- What is needed -
Every record is to be returned as written, with no omissions.

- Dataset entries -
* * * * * * *

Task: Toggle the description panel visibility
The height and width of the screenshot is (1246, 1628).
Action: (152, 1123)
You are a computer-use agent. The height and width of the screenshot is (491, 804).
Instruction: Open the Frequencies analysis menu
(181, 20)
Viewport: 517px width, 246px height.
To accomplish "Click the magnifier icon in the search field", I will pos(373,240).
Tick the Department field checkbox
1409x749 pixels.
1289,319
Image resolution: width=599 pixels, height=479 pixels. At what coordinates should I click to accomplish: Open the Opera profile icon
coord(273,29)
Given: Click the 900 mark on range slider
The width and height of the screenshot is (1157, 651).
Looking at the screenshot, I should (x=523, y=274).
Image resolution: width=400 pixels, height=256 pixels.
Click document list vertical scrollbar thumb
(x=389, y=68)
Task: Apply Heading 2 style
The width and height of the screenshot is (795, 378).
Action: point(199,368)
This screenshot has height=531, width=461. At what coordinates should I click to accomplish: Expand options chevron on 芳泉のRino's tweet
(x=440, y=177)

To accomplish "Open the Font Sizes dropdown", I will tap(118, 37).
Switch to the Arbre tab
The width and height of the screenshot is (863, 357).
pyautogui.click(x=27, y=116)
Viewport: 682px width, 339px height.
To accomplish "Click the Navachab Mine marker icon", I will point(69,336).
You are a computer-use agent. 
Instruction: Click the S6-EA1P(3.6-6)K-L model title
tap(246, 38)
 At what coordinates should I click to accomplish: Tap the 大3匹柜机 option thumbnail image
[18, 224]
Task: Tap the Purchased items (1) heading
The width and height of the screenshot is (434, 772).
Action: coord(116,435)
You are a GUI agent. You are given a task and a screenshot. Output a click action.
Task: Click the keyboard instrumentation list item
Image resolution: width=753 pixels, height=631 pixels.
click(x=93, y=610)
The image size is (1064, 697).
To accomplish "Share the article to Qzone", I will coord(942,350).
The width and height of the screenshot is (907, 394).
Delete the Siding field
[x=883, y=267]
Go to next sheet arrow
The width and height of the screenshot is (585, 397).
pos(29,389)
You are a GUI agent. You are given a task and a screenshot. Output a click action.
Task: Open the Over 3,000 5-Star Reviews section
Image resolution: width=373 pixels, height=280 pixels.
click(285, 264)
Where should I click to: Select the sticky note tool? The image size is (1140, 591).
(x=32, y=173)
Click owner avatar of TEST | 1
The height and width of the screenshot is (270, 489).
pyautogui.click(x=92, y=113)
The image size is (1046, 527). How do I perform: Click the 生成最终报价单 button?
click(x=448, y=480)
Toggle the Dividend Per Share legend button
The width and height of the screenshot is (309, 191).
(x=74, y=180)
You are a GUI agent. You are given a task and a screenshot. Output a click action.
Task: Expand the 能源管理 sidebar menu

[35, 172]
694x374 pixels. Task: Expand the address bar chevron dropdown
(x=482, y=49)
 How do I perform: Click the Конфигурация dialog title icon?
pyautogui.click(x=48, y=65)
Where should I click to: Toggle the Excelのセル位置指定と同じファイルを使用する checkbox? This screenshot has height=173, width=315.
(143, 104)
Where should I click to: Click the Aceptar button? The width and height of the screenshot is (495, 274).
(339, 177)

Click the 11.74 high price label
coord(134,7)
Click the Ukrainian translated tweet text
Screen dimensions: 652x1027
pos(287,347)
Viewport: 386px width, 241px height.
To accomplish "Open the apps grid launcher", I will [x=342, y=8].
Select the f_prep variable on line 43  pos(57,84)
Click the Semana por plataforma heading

* * * * * * *

- Exercise answer -
Task: Toggle the description panel visibility
The height and width of the screenshot is (1246, 1628).
Action: (152, 1123)
You are a computer-use agent. The height and width of the screenshot is (491, 804).
Instruction: Open the Frequencies analysis menu
(181, 20)
Viewport: 517px width, 246px height.
To accomplish "Click the magnifier icon in the search field", I will pos(373,240).
Tick the Department field checkbox
1409x749 pixels.
1289,319
Image resolution: width=599 pixels, height=479 pixels. At what coordinates should I click to accomplish: Open the Opera profile icon
coord(273,29)
Given: Click the 900 mark on range slider
The width and height of the screenshot is (1157, 651).
Looking at the screenshot, I should (x=523, y=274).
Image resolution: width=400 pixels, height=256 pixels.
Click document list vertical scrollbar thumb
(x=389, y=68)
Task: Apply Heading 2 style
The width and height of the screenshot is (795, 378).
Action: point(199,368)
This screenshot has height=531, width=461. At what coordinates should I click to accomplish: Expand options chevron on 芳泉のRino's tweet
(x=440, y=177)

To accomplish "Open the Font Sizes dropdown", I will tap(118, 37).
Switch to the Arbre tab
The width and height of the screenshot is (863, 357).
pyautogui.click(x=27, y=116)
Viewport: 682px width, 339px height.
To accomplish "Click the Navachab Mine marker icon", I will point(69,336).
You are a computer-use agent. 
Instruction: Click the S6-EA1P(3.6-6)K-L model title
tap(246, 38)
 At what coordinates should I click to accomplish: Tap the 大3匹柜机 option thumbnail image
[18, 224]
Task: Tap the Purchased items (1) heading
The width and height of the screenshot is (434, 772).
Action: coord(116,435)
You are a GUI agent. You are given a task and a screenshot. Output a click action.
Task: Click the keyboard instrumentation list item
Image resolution: width=753 pixels, height=631 pixels.
click(x=93, y=610)
The image size is (1064, 697).
To accomplish "Share the article to Qzone", I will coord(942,350).
The width and height of the screenshot is (907, 394).
Delete the Siding field
[x=883, y=267]
Go to next sheet arrow
The width and height of the screenshot is (585, 397).
pos(29,389)
You are a GUI agent. You are given a task and a screenshot. Output a click action.
Task: Open the Over 3,000 5-Star Reviews section
Image resolution: width=373 pixels, height=280 pixels.
click(285, 264)
Where should I click to: Select the sticky note tool? The image size is (1140, 591).
(x=32, y=173)
Click owner avatar of TEST | 1
The height and width of the screenshot is (270, 489).
pyautogui.click(x=92, y=113)
The image size is (1046, 527). How do I perform: Click the 生成最终报价单 button?
click(x=448, y=480)
Toggle the Dividend Per Share legend button
The width and height of the screenshot is (309, 191).
(x=74, y=180)
You are a GUI agent. You are given a task and a screenshot. Output a click action.
Task: Expand the 能源管理 sidebar menu

[35, 172]
694x374 pixels. Task: Expand the address bar chevron dropdown
(x=482, y=49)
 How do I perform: Click the Конфигурация dialog title icon?
pyautogui.click(x=48, y=65)
Where should I click to: Toggle the Excelのセル位置指定と同じファイルを使用する checkbox? This screenshot has height=173, width=315.
(143, 104)
Where should I click to: Click the Aceptar button? The width and height of the screenshot is (495, 274).
(339, 177)

Click the 11.74 high price label
coord(134,7)
Click the Ukrainian translated tweet text
Screen dimensions: 652x1027
pos(287,347)
Viewport: 386px width, 241px height.
To accomplish "Open the apps grid launcher", I will [x=342, y=8].
Select the f_prep variable on line 43  pos(57,84)
Click the Semana por plataforma heading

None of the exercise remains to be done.